Already on GitHub? Sign in to your account
Implement rv1exec reader update to facilitate Fluxion reload #1176
Conversation
Fantastic! I'm going to do a little manual testing and see if I can come up with some ideas for automated testing. So, the expected shortcoming here is an node-exclusive allocation may not remain exclusive after a scheduler reload? Does that matter? My understand is if you ask for say one core of a node with 32 cores but set the exclusive flag (or if the scheduler is configured for node exclusivity), you get all 32 cores. So on reload, the scheduler would just see R with the whole node allocated and it shouldn't matter if the node was marked exclusive or not because the "unused" cores are not really unused as far as the scheduler is concerned. |
@grondo and I both gave this a quick sanity check where we submitted a
but not when queues are configured:
|
This same error was noted with |
Hmm, my job that failed with queues configured did not set |
See also: I wonder why it is important to put the job into the correct queue after it's already been allocated resources? Assuming that's just the container that is available, what if we just always put these jobs in the default queue? |
Actually, this PR should handle that case. I am concerned that there are some edge cases where the exclusivity flags per edge aren't set correctly, and then the traversal here:
doesn't set the filters correctly. The implication is probably just loss of traversal optimization rather than a problem with the allocation. |
That makes sense to me. Should I add logic to this PR to insert the job in the default queue regardless of whatever |
I guess if it makes sense to you! Since I guess the default queue name isn't defined when named queues are being used I just did this and it seems to work. diff --git a/qmanager/modules/qmanager_callbacks.cpp b/qmanager/modules/qmanager_callbacks.cpp
index ae8b68f7..205e1101 100644
--- a/qmanager/modules/qmanager_callbacks.cpp
+++ b/qmanager/modules/qmanager_callbacks.cpp
@@ -125,10 +125,7 @@ int qmanager_cb_t::jobmanager_hello_cb (flux_t *h, const flux_msg_t *msg,
{
int rc = 0;
- json_t *o = NULL;
- json_error_t err;
std::string R_out;
- char *qn_attr = NULL;
std::string queue_name;
std::shared_ptr<queue_policy_base_t> queue;
std::shared_ptr<job_t> running_job = nullptr;
@@ -148,28 +145,8 @@ int qmanager_cb_t::jobmanager_hello_cb (flux_t *h, const flux_msg_t *msg,
goto out;
}
- if ( (o = json_loads (R, 0, &err)) == NULL) {
- rc = -1;
- errno = EPROTO;
- flux_log (h, LOG_ERR, "%s: parsing R for job (id=%jd): %s %s@%d:%d",
- __FUNCTION__, static_cast<intmax_t> (id),
- err.text, err.source, err.line, err.column);
- goto out;
- }
- if ( (rc = json_unpack (o, "{ s?:{s?:{s?:{s?:s}}} }",
- "attributes",
- "system",
- "scheduler",
- "queue", &qn_attr)) < 0) {
- json_decref (o);
- errno = EPROTO;
- flux_log (h, LOG_ERR, "%s: json_unpack for attributes", __FUNCTION__);
- goto out;
- }
-
- queue_name = qn_attr? qn_attr : ctx->opts.get_opt ().get_default_queue_name ();
- json_decref (o);
- queue = ctx->queues.at (queue_name);
+ queue_name = ctx->queues.begin()->first;
+ queue = ctx->queues.begin()->second;
running_job = std::make_shared<job_t> (job_state_kind_t::RUNNING,
id, uid, calc_priority (prio),
ts, R); |
I'll see if I can work up a test script that covers the basics here. The tests that are failing (before the patch I posted above) are
|
I'm a bit confused. Those tests pass for me before applying the patch above and fail after applying the patch. |
Oh, hmm, maybe I wasn't testing the right thing. Will double check. |
I reteseted with your branch and that test is not failing. Sorry about that! |
@milroy - I'm out of time for today but I did push a new test script to my rv1-update-jim branch.

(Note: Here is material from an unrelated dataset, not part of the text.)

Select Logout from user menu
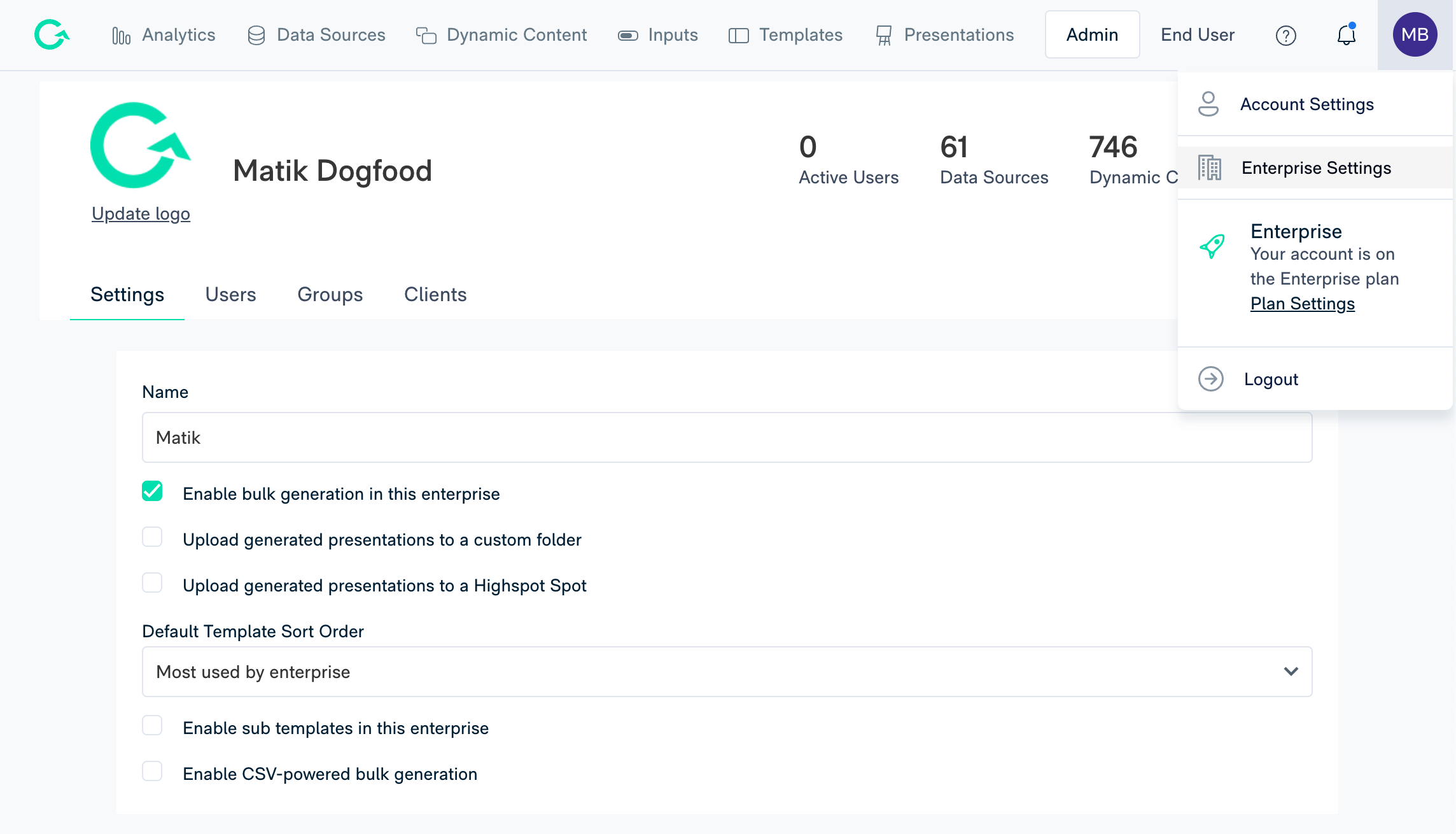 1270,379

I guess that test breakage is mine :-( |
Thanks for the help @garlick! |
This problem appears to be due to the default queue name ( |
It looks like the default name getter is returning garbage: queue_it = ctx->queues.find (ctx->opts.get_opt ().get_default_queue_name ());
if (queue_it != ctx->queues.end ()) {
queue = queue_it->second;
queue_name = queue_it->first;
} else {
flux_log (h, LOG_ERR, "%s: queue %s not recognized; default is %s ",
__FUNCTION__, queue_name,
ctx->opts.get_opt ().get_default_queue_name ());
rc = -1;
goto out;
} And the log output: Apr 16 01:17:52.765851 sched-fluxion-qmanager.err[0]: jobmanager_hello_cb: queue ???L?? not recognized; default is ??L?? The default is set here: flux-sched/qmanager/modules/qmanager_opts.hpp Line 137 in cb95173
and there doesn't appear to be a way to update the value. The opt getter appears to be corrupting the value somehow:
|
In case it helps, here is some background on the default queue - it is confusing in this context because queues in fluxion predate queues in flux-core. (I hope my fluxion assertions are correct as I'm making them from memory) In flux-core, when no named queues are configured, there is a single anonymous queue. The default queue is instantiated in fluxion when no named queues are configured in flux core. When named queues are configured in flux-core, there is no anonymous queue, and only the named queues are instantiated in fluxion. The default queue is undefined. To make matters more confusing, flux-core has a concept of a default queue. However in this context, the default queue is a jobspec modification at job ingest time. If a default queue is not configured then jobs that don't specify a queue when named queues are configured are rejected at ingest. |
The tests that are failing after my patch was added may indicate a problem with the approach of placing allocated jobs in a random (first) queue, particularly this test, where a job in the same queue as a job that was "recovered" is supposed to be scheduled when the recovered job is canceled:
Possibly the problem is that a queue that has reached a point where nothing in it can be scheduled is not revisited until the allocated jobs are removed from it. Thus placing a job in a random queue on restart may prevent that queue from making progress when the job is freed. This comment in /*! Return true if this queue has become schedulable since
* its state had been reset with set_schedulability (false).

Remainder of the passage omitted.